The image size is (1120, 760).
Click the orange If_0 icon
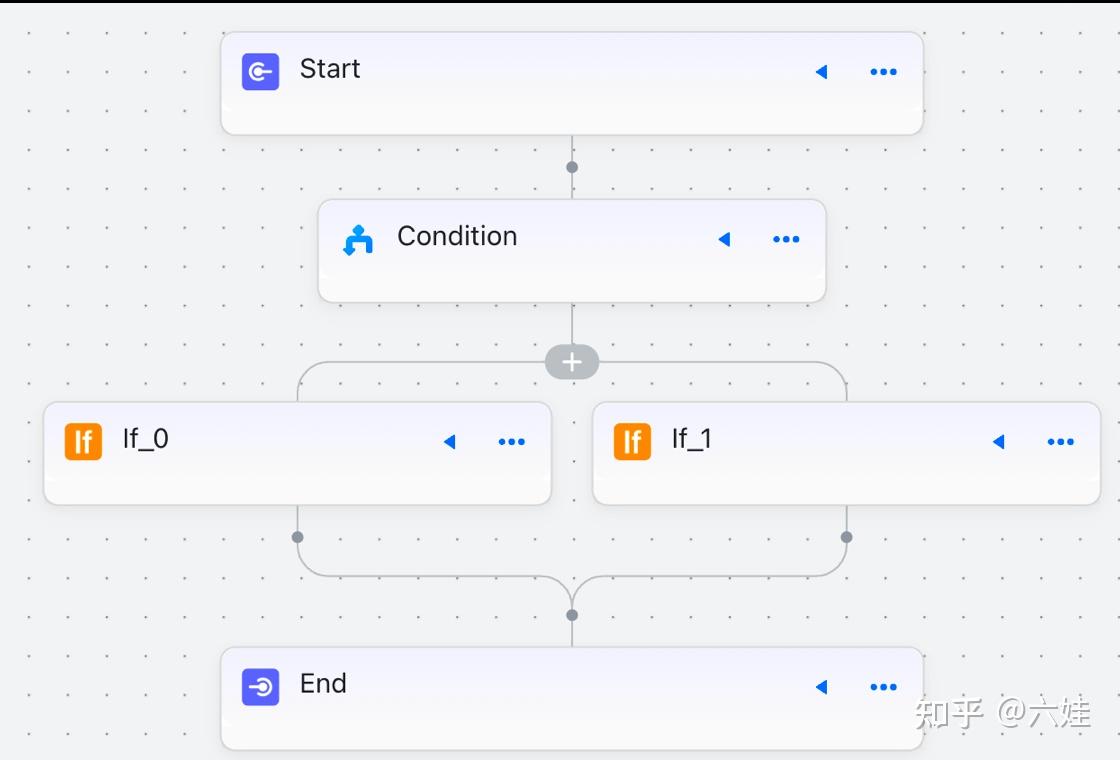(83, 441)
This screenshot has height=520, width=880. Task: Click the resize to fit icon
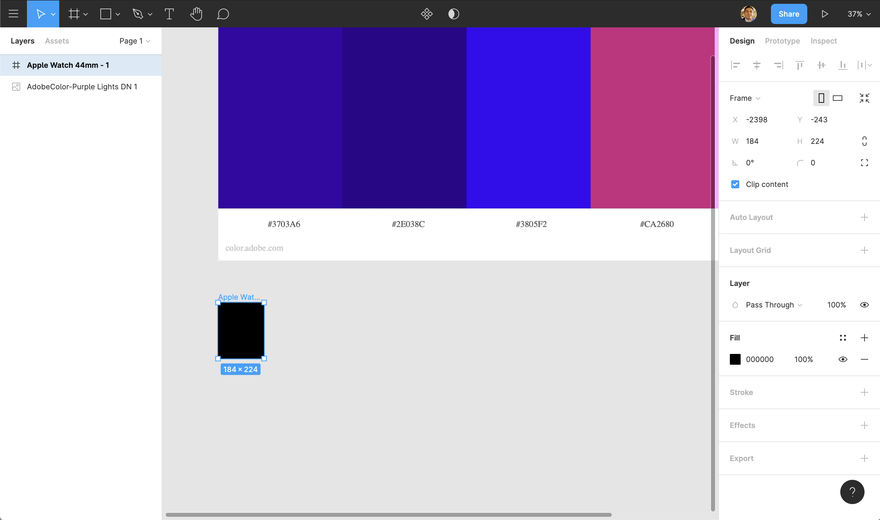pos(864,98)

-------

**YOUR GOAL**
Set down all the data again exactly as above, pictures excluded.

**RESULT**
The image size is (1120, 760).
Click the orange If_0 icon
(83, 441)
This screenshot has height=520, width=880. Task: Click the resize to fit icon
pos(864,98)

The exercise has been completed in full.